> **Prompt**: Copy out the records below with every "icon" changed to "symbol" and nothing else altered. Leave out the pictures.

> **Stored data**:
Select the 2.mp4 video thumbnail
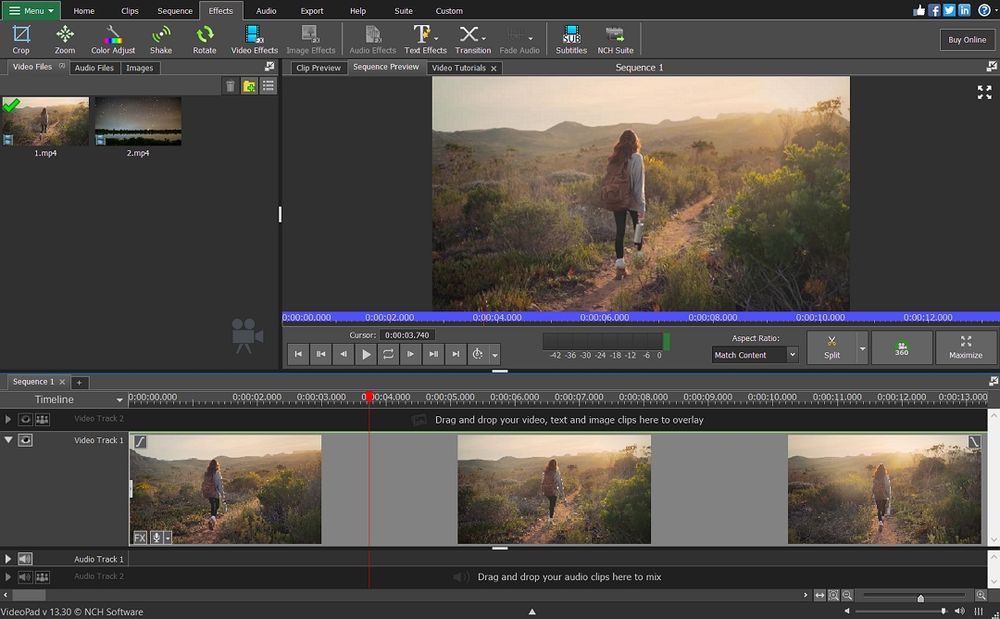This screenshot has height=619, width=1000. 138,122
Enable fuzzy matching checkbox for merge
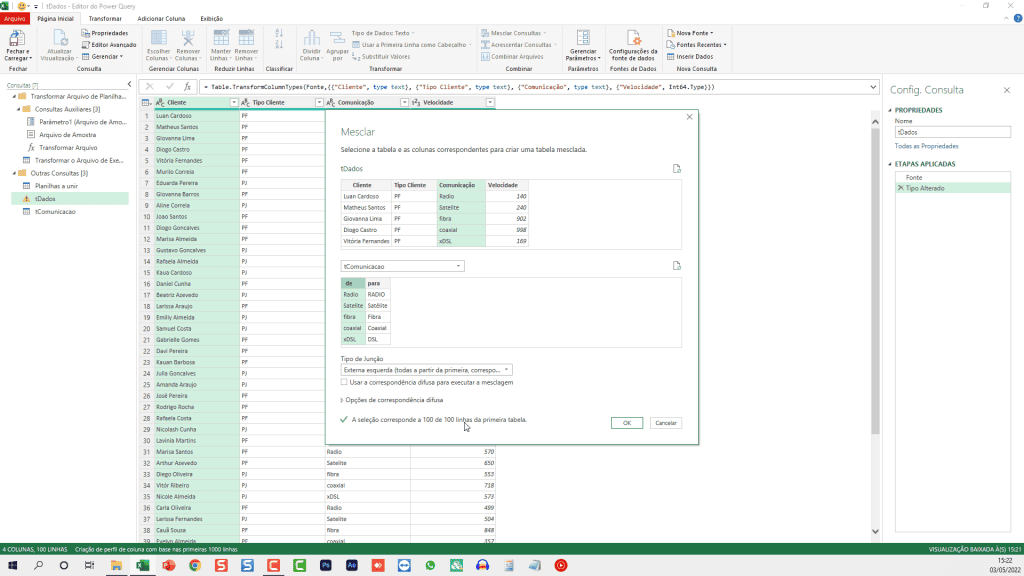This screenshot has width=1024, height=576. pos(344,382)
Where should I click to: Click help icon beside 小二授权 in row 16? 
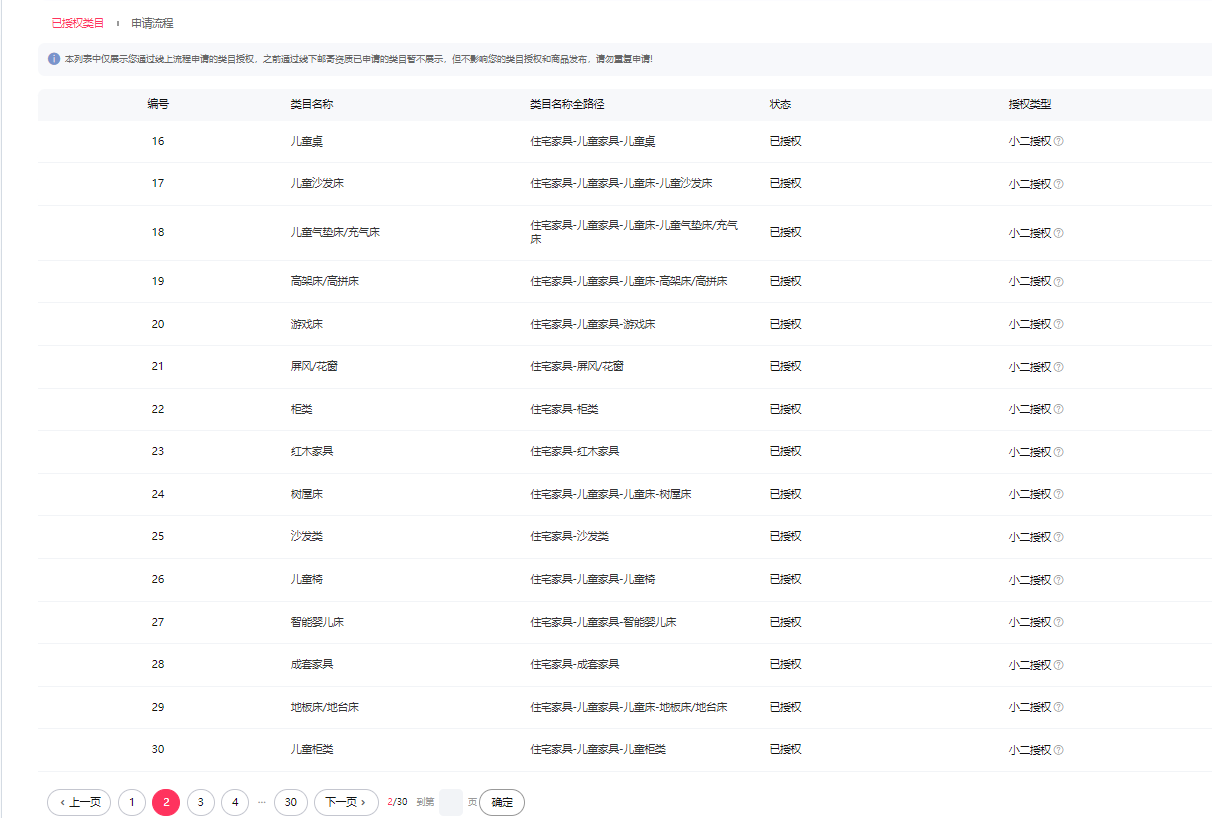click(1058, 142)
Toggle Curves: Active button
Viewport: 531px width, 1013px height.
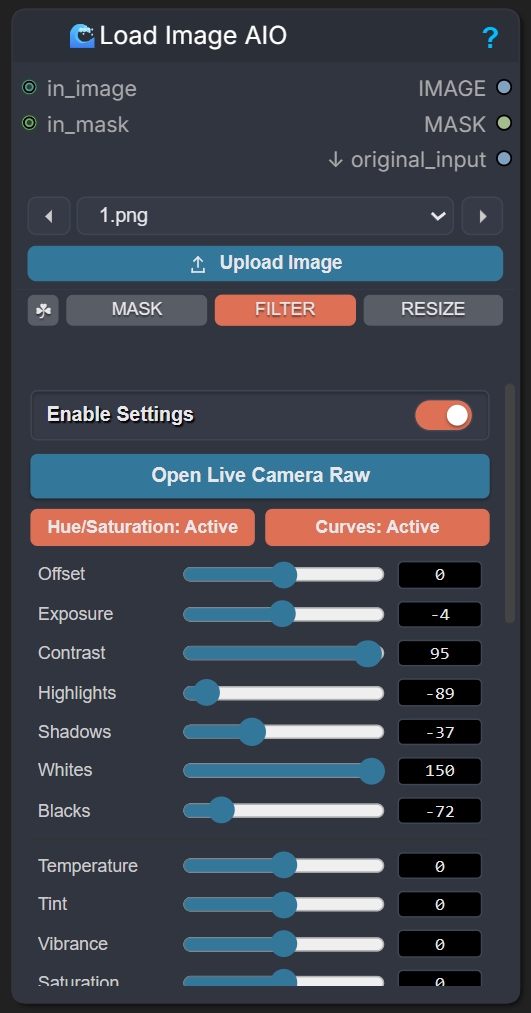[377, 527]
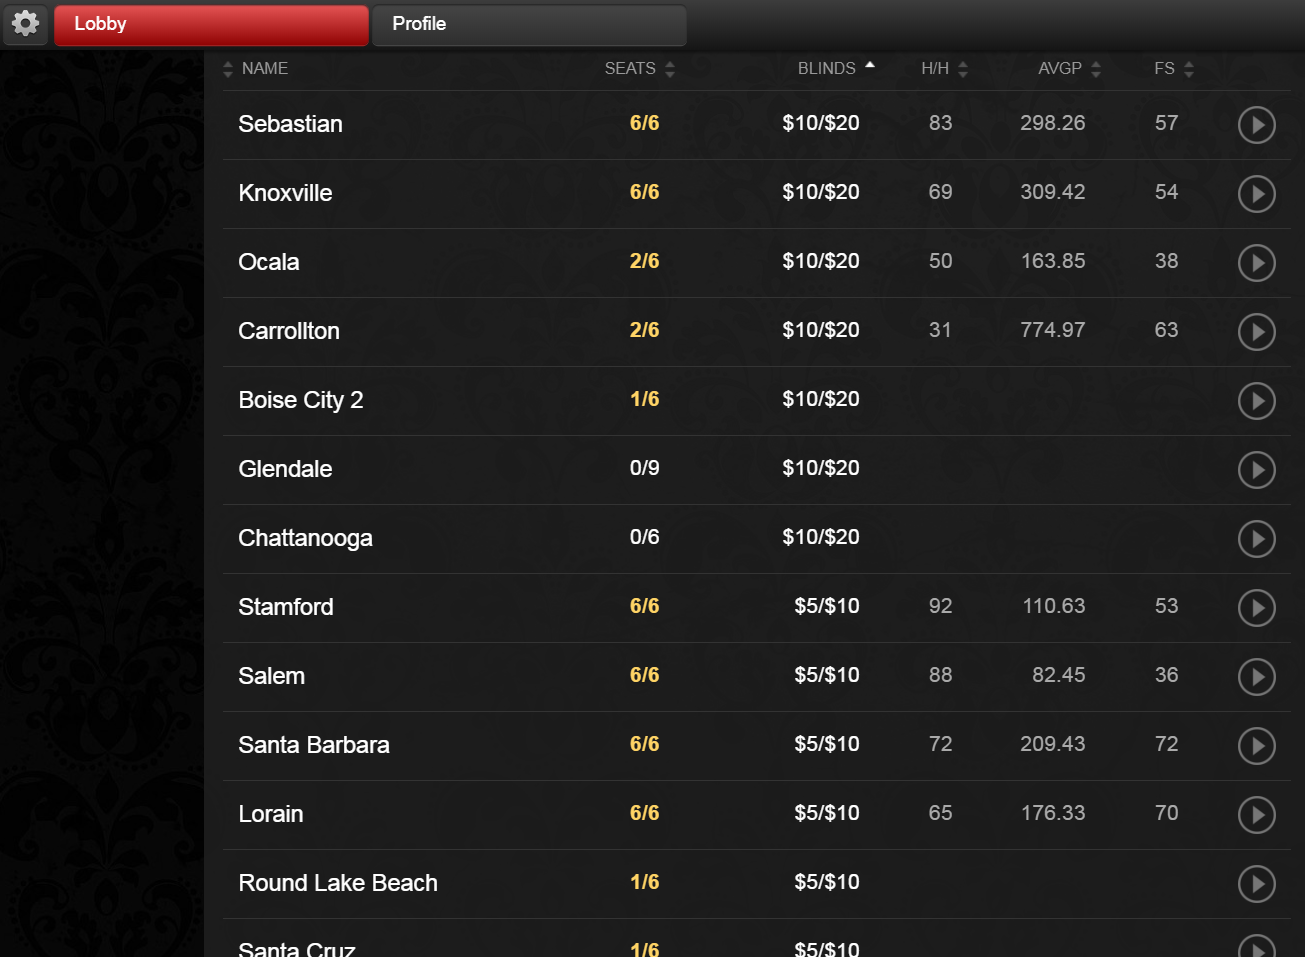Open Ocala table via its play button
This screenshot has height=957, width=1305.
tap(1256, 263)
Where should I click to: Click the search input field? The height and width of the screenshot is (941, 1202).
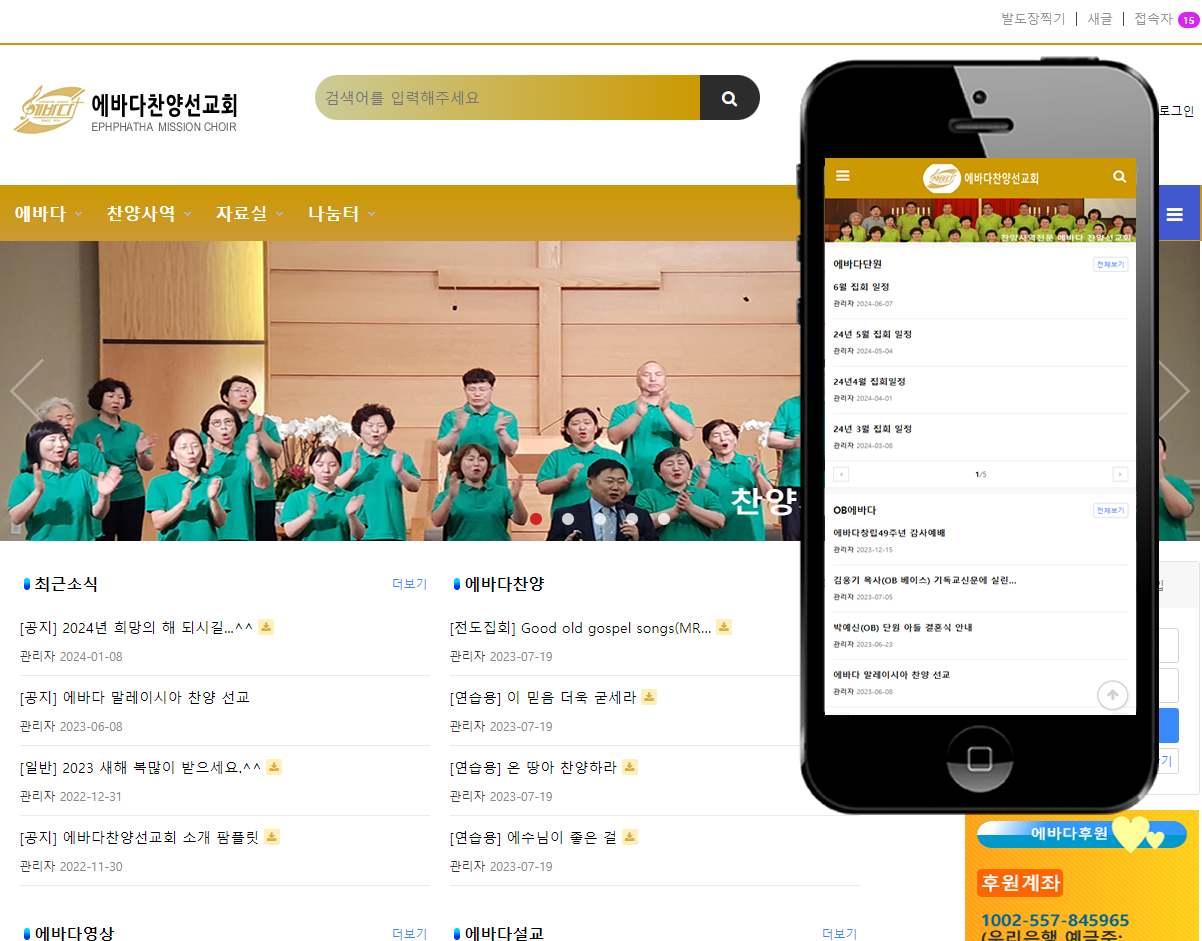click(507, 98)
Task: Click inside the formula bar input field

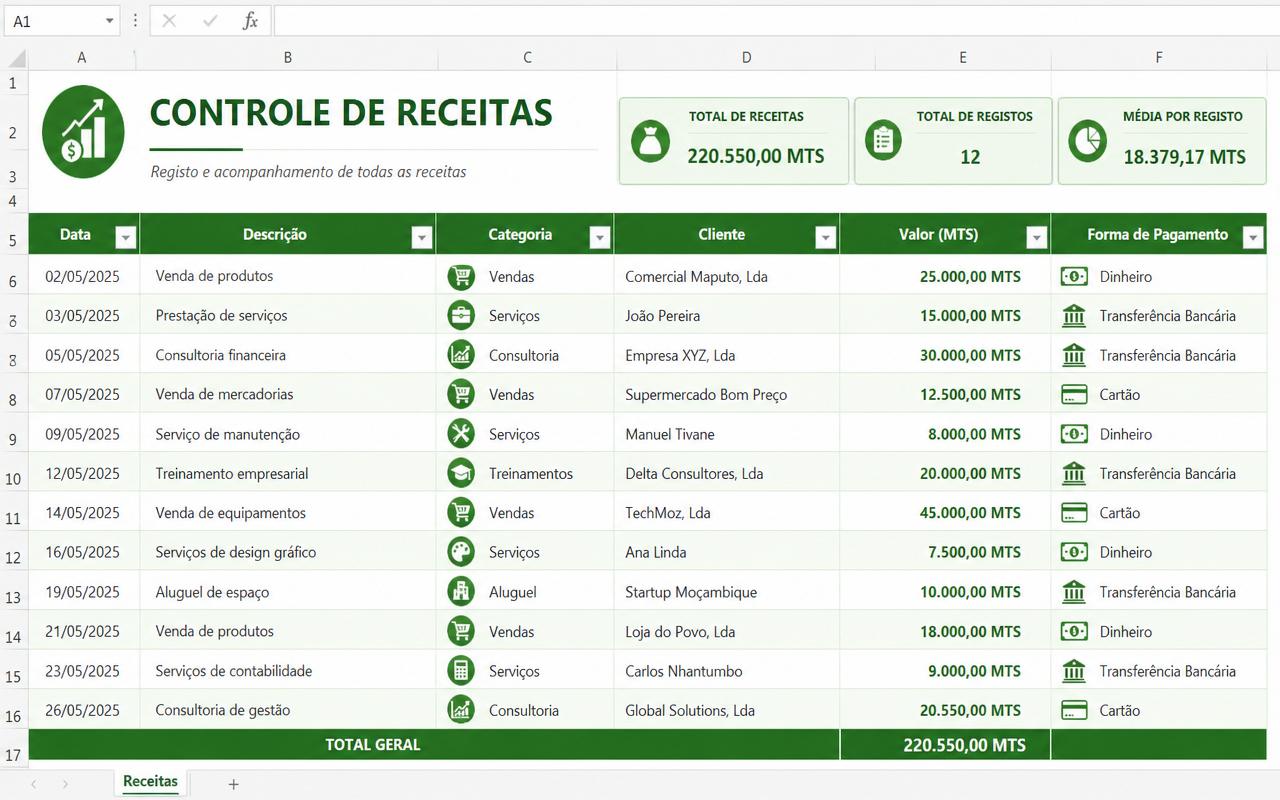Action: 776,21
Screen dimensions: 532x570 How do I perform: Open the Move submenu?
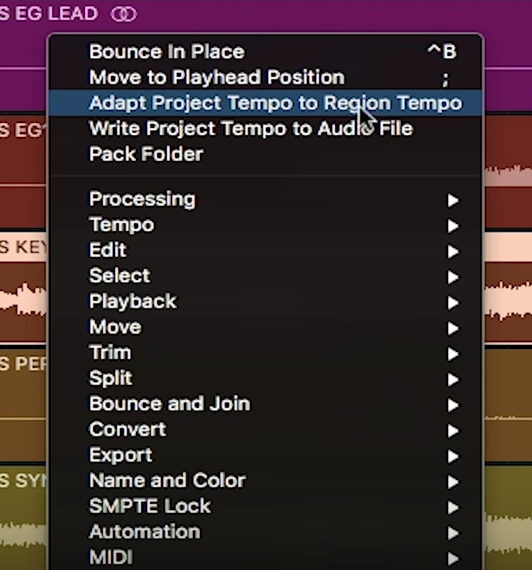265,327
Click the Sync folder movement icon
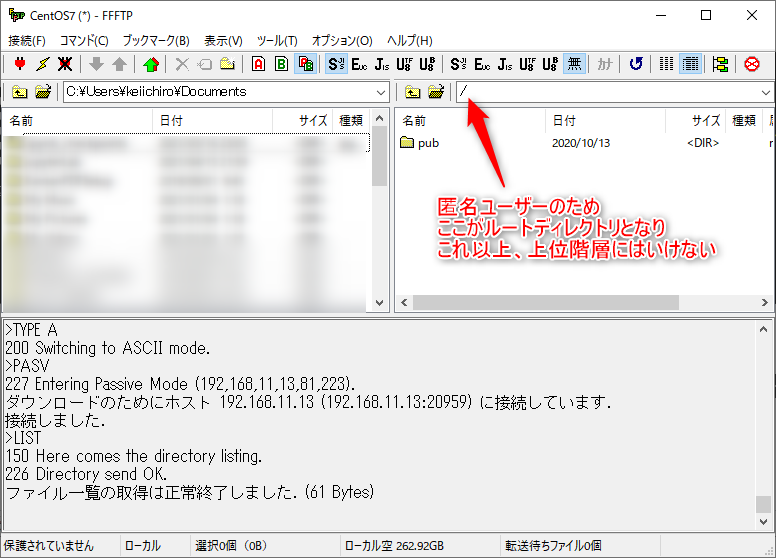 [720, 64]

> **Output for this exercise**:
Select the 2.mp4 video thumbnail
This screenshot has height=619, width=1000. 138,122
Enable fuzzy matching checkbox for merge
This screenshot has width=1024, height=576. pos(344,382)
Where should I click to: Click help symbol beside 小二授权 in row 16? 
click(1058, 142)
Toggle Curves: Active button
Viewport: 531px width, 1013px height.
[377, 527]
Open Ocala table via its play button
This screenshot has height=957, width=1305.
tap(1256, 263)
Where should I click to: Click the search input field? The height and width of the screenshot is (941, 1202).
click(507, 98)
Task: Click inside the formula bar input field

Action: 776,21
Screen dimensions: 532x570 How do I perform: Open the Move submenu?
265,327
Click the Sync folder movement symbol
 [720, 64]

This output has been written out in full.